Fixed orthodontic treatment is one of the treatments of choice for the management of impacted permanent incisors. Factors to be considered while planning fixed orthodontic treatment include gaining adequate space, placement of attachments, and the choice between open or closed eruption techniques [18]. For erupting central teeth, there may not be enough space on the arch for the unerupted teeth, as this space is generally occupied by adjacent or supernumerary teeth. It has been suggested that orthodontic traction should not be initiated unless adequate space on the arch is achieved, in order to avoid any root contacts with adjacent teeth and to prevent future periodontal problems. Most authors report initiating orthodontic traction from the lingual surface by applying lingual buttons, Begg brackets, or edgewise incisor brackets [19]. Lin has suggested that placement of the attachment on the labial surface at an acute angle to the dilacerated tooth could cause more bone reduction, thus supporting its placement on the lingual surface [15]. To bring the impacted tooth to its natural position in the present case, lingual buttons were initially bonded to the palatal surface of the impacted tooth while a mucogingival flap was opened.
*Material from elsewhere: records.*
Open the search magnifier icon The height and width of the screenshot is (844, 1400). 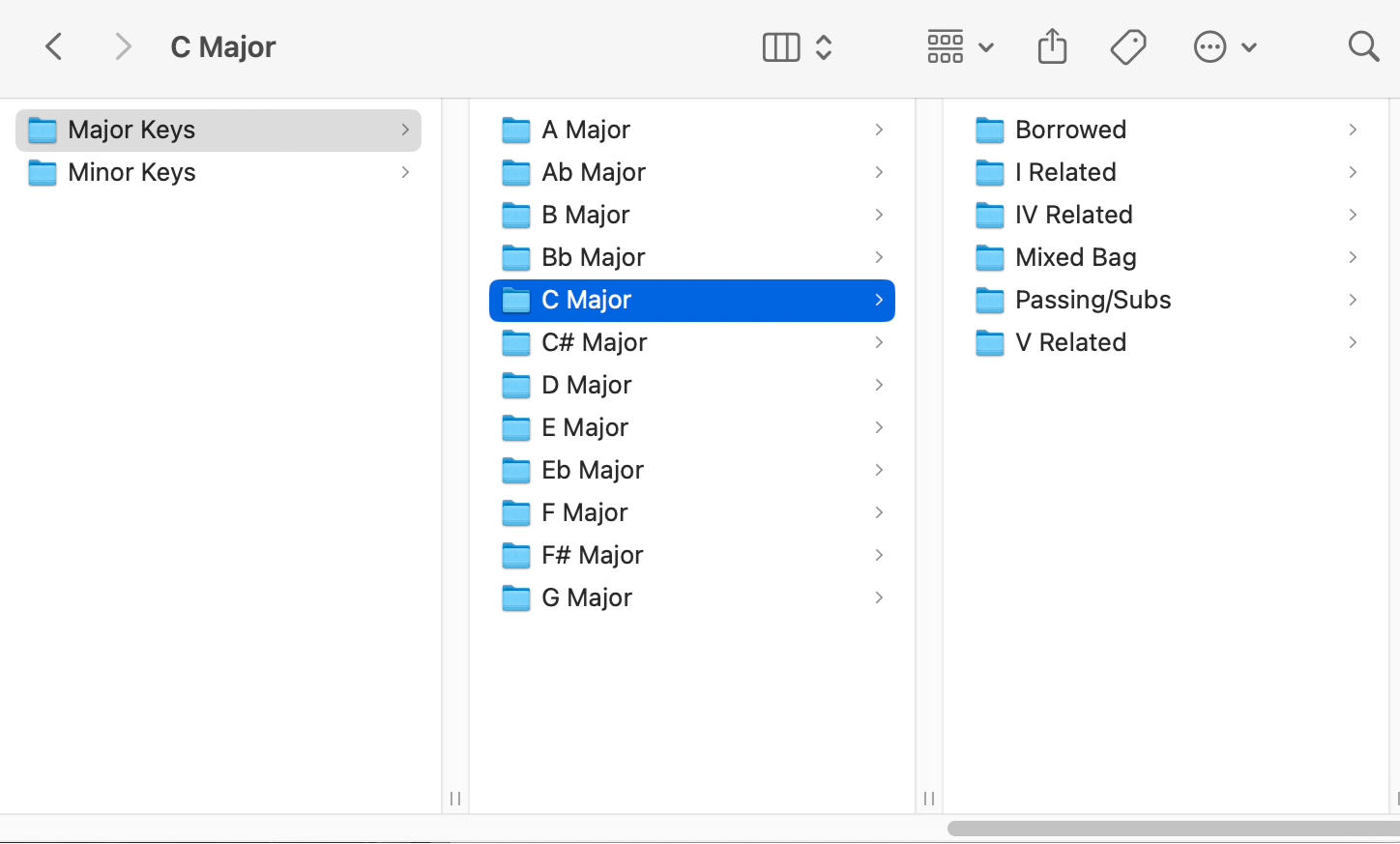click(x=1363, y=46)
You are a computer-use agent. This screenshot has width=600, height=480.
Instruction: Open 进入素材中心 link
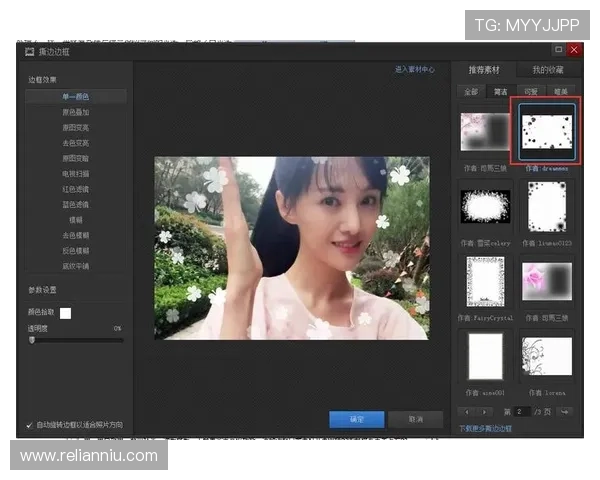coord(415,69)
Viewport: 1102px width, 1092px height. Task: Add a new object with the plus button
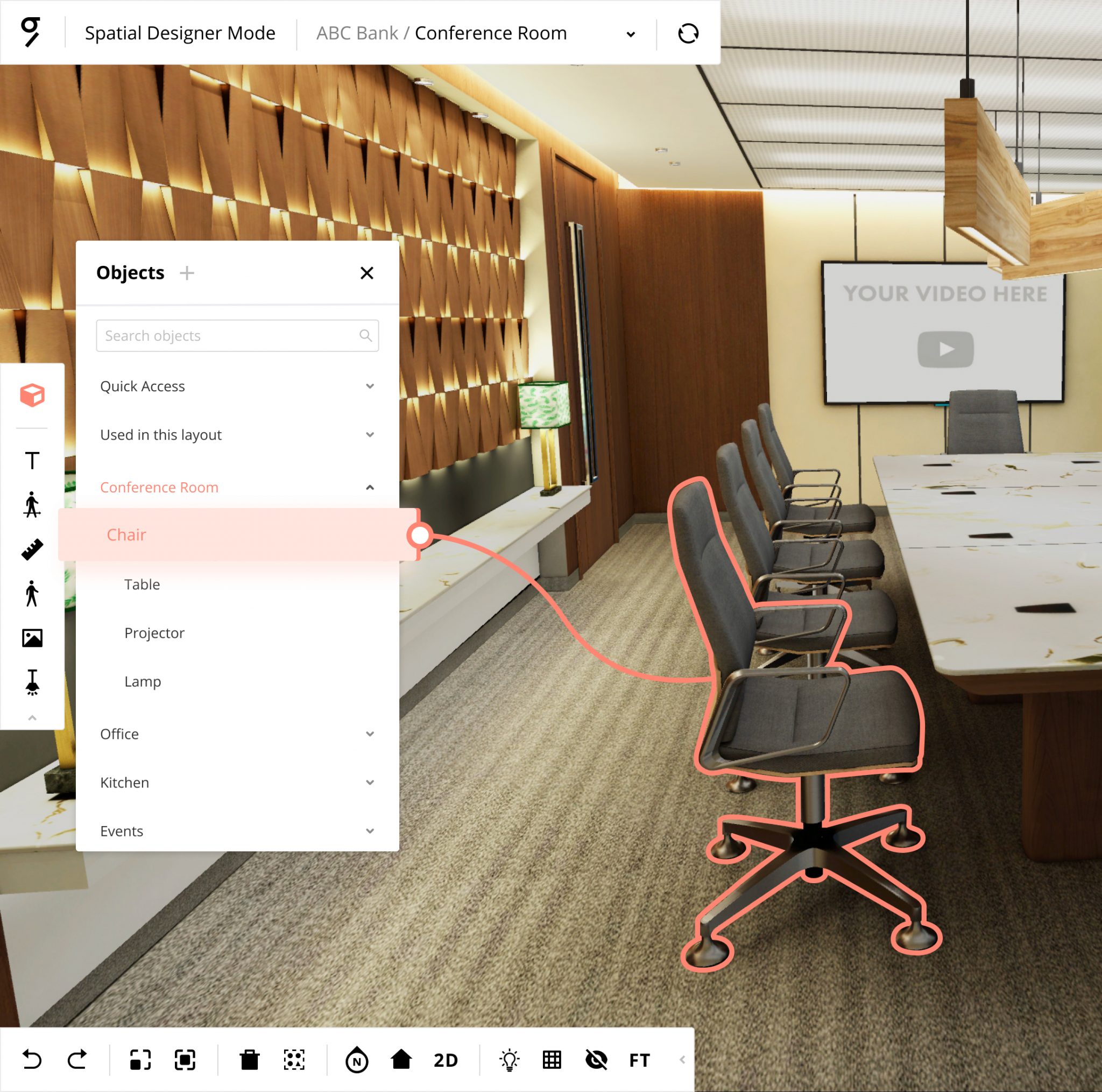click(x=187, y=273)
Neither operative nor orthodontic complications were observed at this stage. The buttons were then subsequently replaced with conventional straight wire brackets. In a case reported by Chawla and Kapur [19], however, a Begg bracket bonded to the labial surface of the impacted tooth was very effective in bringing the tooth to its natural position. The authors also stated that no destruction of bone was evident; rather, the tooth maintained favorable bone support throughout treatment. Similarly, in a case report by Kalaskar and Kalaskar [18], a bracket was bonded to the labial surface of impacted permanent maxillary right central incisors. They stated that no excessive bone reduction was observed in their case. In our opinion, the selection of a surface should be made on a case-by-case basis. If the attachment is likely to cause trauma to the labial mucosa, lingual placement may be more favorable. It has been reported that surgical exposure followed by orthodontic traction of horizontally impacted maxillary central incisors can result in unaesthetic gingival tissue of the exposed incisor, requiring periodontal surgery [11].
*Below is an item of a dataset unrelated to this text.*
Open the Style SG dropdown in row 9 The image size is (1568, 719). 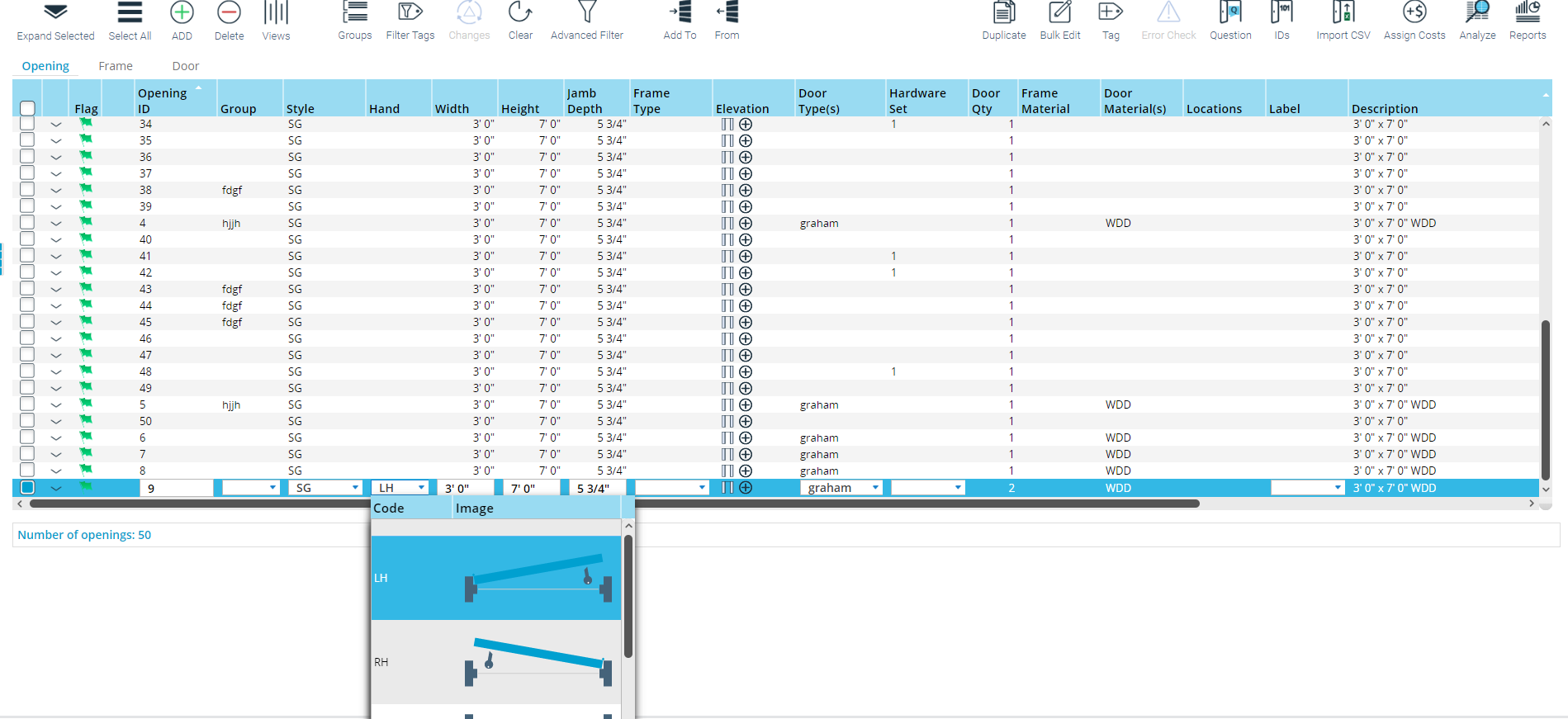(x=355, y=488)
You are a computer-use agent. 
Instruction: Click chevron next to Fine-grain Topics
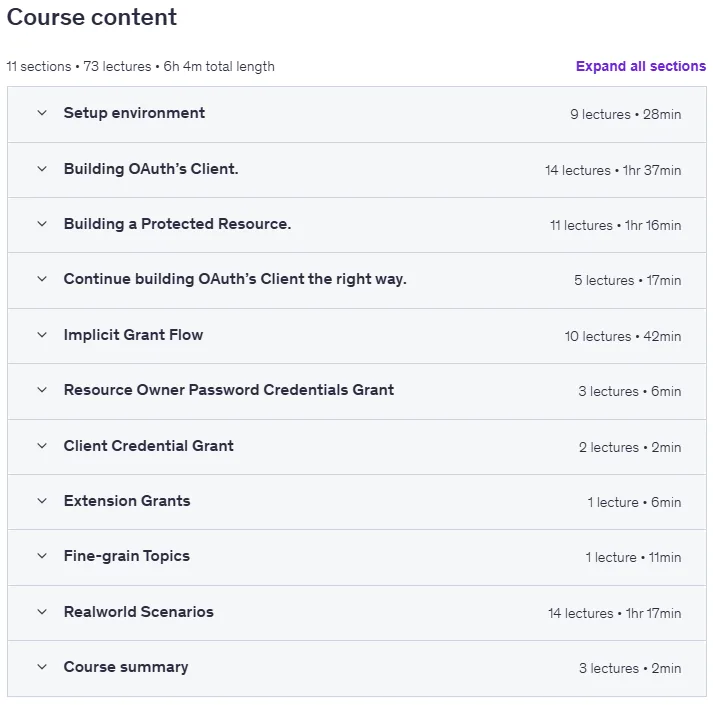point(42,556)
Becker et al. [20] has suggested that a closed-eruption technique is capable of achieving a superior outcome in terms of aesthetics and periodontal health. In the present case, the closed-eruption technique was used and no periodontal treatment was necessary. The position, periodontal attachment, gingival contour, and probing depths of the incisors were normal. In a case report by Chawla and Kapur [19], this technique was not possible as the tooth was already protruding through the mucosa. However, they reported that aesthetic results were achieved at the end of the treatment. Similarly, Thosar and Vibhute [1], Kalaskar and Kalaskar [18] did not use the closed-eruption surgical technique in their cases. In our case, after 2 years of follow-up, a stable occlusion was maintained with only minor relapse at the right central incisor. The possible cause of this relapse was attributed the patient not using the essix retainer.

Conclusion

Maxillary impacted central incisors were successfully positioned in the maxillary arch by surgical exposure and orthodontic traction. Treatment resulted in balanced and stable occlusion between the maxillary and mandibular arches, an adequate bone level and attached gingiva, and good stability for 2 years post-retention.